_Instruções_
A) De acordo com o excerto sobre Florestan Fernandes, quais critérios foram usados para avaliar a circulação internacional?
B) Diga se cada afirmação a seguir está de acordo com o excerto sobre Florestan Fernandes: (i) Florestan Fernandes circulou mais que seus contemporâneos; (ii) em São Paulo era possível uma formação acadêmica completa, da graduação ao doutorado; (iii) as hipóteses apresentadas pretendem esgotar a questão.
C) Prossiga o excerto sobre Florestan Fernandes a partir do ponto em que ele termina.

_Excerto_
⁂

CONSIDERAÇÕES FINAIS: A AMÉRICA LATINA POSSÍVEL
Como vimos até aqui, usando como critérios de circulação internacional a mobilidade acadêmica e a produção científica publicada fora de seu país de origem, Florestan Fernandes certamente circulou menos que seus contemporâneos, especialmente no contexto latino-americano. De acordo com nossas hipóteses - que não pretendem, por óbvio, esgotar a questão -, isso foi condicionado pelas especificidades da institucionalização das ciências sociais em São Paulo que, além de sua implantação precoce, em relação às demais cidades da região, tornava possível uma formação acadêmica completa, da graduação ao doutorado, tornando a “saída” para o exterior apenas uma possibilidade, e não uma etapa obrigatória.

⁂

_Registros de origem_
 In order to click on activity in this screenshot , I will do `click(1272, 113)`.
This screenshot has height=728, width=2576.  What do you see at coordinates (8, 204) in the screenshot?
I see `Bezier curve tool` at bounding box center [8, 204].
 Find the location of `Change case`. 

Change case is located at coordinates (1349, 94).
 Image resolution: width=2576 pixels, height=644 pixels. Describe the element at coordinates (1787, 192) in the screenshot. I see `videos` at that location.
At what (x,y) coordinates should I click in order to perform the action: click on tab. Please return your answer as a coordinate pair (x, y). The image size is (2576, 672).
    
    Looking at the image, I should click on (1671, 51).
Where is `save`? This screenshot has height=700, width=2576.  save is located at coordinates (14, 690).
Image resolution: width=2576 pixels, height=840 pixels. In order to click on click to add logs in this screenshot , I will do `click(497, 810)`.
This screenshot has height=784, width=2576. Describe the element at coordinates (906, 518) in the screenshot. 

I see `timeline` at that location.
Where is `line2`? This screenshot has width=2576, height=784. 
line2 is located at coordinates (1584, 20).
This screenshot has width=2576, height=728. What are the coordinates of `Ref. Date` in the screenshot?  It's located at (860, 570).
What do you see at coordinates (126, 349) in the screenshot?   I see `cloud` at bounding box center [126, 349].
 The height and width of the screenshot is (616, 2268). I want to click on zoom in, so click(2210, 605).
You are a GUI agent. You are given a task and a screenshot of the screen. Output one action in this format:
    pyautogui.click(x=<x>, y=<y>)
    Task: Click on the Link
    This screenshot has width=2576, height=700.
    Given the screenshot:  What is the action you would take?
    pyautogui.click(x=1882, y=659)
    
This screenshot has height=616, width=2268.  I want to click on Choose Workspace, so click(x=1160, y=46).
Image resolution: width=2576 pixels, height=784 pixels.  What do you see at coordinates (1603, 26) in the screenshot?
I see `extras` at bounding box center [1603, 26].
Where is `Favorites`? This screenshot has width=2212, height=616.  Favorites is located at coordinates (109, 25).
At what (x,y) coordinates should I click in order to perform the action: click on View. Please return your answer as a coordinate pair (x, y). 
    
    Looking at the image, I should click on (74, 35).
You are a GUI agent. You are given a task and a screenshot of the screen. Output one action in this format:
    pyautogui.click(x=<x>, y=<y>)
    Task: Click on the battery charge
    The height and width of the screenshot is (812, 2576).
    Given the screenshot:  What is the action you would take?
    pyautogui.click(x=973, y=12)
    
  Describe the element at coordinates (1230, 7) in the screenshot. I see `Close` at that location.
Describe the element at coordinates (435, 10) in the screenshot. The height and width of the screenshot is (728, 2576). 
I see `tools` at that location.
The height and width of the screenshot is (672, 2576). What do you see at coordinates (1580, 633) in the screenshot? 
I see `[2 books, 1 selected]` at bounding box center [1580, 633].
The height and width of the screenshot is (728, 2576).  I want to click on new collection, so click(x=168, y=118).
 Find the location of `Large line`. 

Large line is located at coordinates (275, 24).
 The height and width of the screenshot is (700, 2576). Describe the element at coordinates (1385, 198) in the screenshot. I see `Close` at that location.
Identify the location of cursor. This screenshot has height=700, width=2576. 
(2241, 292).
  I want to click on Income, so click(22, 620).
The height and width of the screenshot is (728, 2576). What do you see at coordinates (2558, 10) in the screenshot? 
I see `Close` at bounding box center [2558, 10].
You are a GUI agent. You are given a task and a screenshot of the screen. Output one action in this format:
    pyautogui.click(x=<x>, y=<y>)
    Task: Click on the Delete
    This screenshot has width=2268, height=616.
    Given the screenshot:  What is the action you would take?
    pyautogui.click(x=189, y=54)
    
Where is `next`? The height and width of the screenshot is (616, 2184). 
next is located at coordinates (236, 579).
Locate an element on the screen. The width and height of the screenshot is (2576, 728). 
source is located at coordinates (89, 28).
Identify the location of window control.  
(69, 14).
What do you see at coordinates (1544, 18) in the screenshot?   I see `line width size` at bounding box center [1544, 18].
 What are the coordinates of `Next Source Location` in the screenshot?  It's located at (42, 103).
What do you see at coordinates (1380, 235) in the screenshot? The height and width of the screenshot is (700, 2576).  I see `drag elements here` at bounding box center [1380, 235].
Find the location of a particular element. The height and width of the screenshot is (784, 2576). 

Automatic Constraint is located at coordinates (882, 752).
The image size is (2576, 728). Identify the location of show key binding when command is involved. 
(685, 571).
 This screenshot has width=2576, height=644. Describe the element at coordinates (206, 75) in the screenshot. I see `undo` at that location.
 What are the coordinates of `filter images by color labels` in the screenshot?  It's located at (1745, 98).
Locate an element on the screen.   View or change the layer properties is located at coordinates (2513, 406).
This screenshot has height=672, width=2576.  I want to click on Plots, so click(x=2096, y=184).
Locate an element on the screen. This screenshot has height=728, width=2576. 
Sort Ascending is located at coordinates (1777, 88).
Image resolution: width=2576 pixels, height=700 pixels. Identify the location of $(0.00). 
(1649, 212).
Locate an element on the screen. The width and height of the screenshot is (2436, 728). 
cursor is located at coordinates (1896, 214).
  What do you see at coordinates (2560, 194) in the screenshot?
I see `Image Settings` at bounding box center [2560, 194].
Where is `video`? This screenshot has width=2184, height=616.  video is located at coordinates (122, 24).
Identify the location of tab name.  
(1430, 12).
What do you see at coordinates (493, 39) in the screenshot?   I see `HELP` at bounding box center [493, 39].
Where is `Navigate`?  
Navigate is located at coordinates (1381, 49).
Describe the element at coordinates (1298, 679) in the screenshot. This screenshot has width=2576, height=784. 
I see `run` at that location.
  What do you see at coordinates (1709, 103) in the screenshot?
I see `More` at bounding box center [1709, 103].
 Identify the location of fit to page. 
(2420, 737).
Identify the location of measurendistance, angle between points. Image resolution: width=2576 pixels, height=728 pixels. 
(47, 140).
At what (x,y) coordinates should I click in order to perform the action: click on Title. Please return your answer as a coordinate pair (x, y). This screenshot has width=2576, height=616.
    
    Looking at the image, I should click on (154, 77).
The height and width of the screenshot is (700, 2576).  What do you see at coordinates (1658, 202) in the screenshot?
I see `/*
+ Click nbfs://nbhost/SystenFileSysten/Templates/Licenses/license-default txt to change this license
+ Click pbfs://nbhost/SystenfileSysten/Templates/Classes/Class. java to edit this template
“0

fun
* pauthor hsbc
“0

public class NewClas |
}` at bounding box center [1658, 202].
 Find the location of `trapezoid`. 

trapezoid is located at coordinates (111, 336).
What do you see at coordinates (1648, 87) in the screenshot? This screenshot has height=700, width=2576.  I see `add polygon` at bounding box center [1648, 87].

⁂

_Respostas finais_
A) A mobilidade acadêmica e a produção científica publicada fora do país de origem.

B)
(i) Não: "Florestan Fernandes certamente circulou menos que seus contemporâneos".
(ii) Sim: "tornava possível uma formação acadêmica completa, da graduação ao doutorado".
(iii) Não: "que não pretendem, por óbvio, esgotar a questão".

C)
Essa configuração viabilizou uma estratégia na qual Fernandes parece ter apostado todas as suas fichas: a criação de um grupo de sociólogos capaz de realizar pesquisas empíricas e inovações teóricas coletivamente, numa agenda compartilhada e de longo prazo. Em entrevista concedida à revista Trans/form/ação, em 1975, ele assinala, retrospectivamente, o teor dessa aposta. Ao suceder a Roger Bastide na regência da cadeira de sociologia I da USP, ele teria conseguido criar condições intelectuais e institucionais para a organização desse grupo, cujo núcleo duro era formado por Fernando Henrique Cardoso e Octavio Ianni, primeiro e segundo assistentes da cadeira, mas também por Maria Sylvia de Carvalho Franco e Marialice M. Foracchi, auxiliares de ensino (e depois, também, assistentes). Com isso, suas ambições teriam sofrido uma “rotação completa”, pois, em suas palavras, “com esse grupo a ênfase se deslocou da [...] carreira como sociólogo individual, para a constituição de um grupo que deveria produzir sociologia”. Com isso, o que mais o preocuparia seria criar “as condições institucionais da produção em grupo” (Fernandes, 1978Fernandes, Florestan. (1978). A condição de sociólogo. São Paulo: Hucitec.: 22).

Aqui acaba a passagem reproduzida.